Why was she back? he wondered as the last of the fans moved away. He signaled to Carlos to bring Virginia to him. She didn’t look pleased, but he didn’t care. He wasn’t going to give her any further ground. He was in charge, and it was about time she figured that out.
She slowly walked toward him, hips swaying with each step, drawing his eyes to her body. He was intimately familiar with her curves and longed to touch her again. When she was within arm’s reach, he took her wrist in his hand and pulled her to him.
She gasped as her body came into contact with his. He was hot and sweaty from the race and he was pumped with adrenaline and something else. Something he didn’t want to define.
“Hello, Marco.”
“Bongiorno, Virginia.”
“You raced well today,” she said.
She was nervous. And that pleased him. She should be leery of him. He’d never hurt her physically, but he was angry with her and he wanted her to know it.
He cupped her jaw gently and tilted her head back. “I want answers.”

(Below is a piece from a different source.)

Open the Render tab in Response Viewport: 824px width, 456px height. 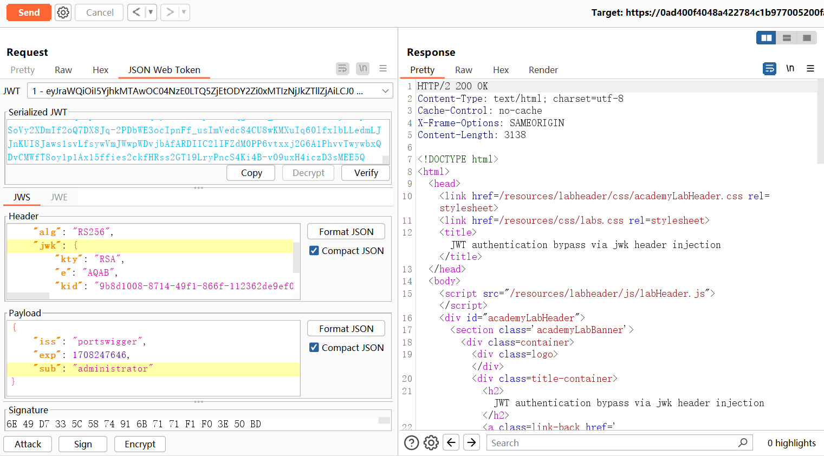point(543,70)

“I’ll give them to you,” she said. Her eyes were wet as he lowered his head, taking her mouth with his.
This was no gentle seduction. He meant to be masterful, to remind her that he wasn’t a man to be toyed with. That his passion—and hers—belonged to him.

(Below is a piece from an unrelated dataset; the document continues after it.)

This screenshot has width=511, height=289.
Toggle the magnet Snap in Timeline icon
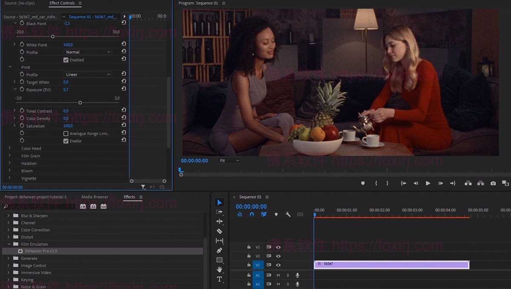[x=252, y=214]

He forced her lips wide and thrust his tongue deep into her mouth. She clung to his shoulders, her fingers gripping him tightly.
He heard a small sigh escape her and he softened his embrace—wrapped one arm around her and hugged her to him. God, he wouldn’t have thought it possible, but he’d missed her.

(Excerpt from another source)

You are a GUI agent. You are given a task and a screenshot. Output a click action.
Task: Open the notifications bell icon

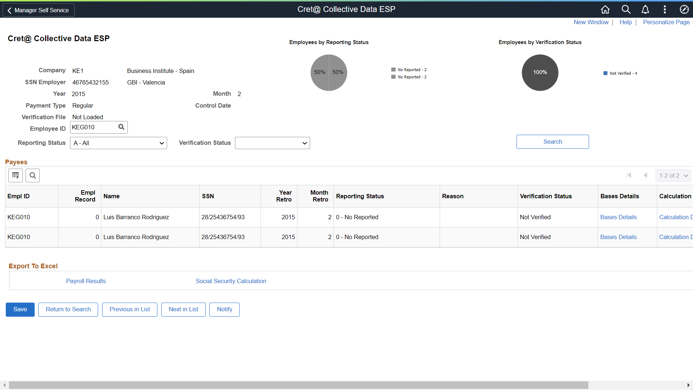(x=645, y=9)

“Come with me,” he said. The track wasn’t the place for this kind of reunion. She nodded, speechless, and he led her to the motor home he used as a dressing room and place to relax at the races.
He had a million questions to ask, but touching and caressing her made him want to take her. He needed to establish his dominance over her. She’d left him, and while it was true that one-night stands weren’t out of the ordinary for him, he’d always been the one to leave.
“Why did you leave the way you did?”
She folded her arms. Her short, emerald-green designer dress brought out the creaminess of her skin. He tried not to notice.
“I…I didn’t want to wait around for you to tell me to leave.”
“Why do you believe I would have done that?”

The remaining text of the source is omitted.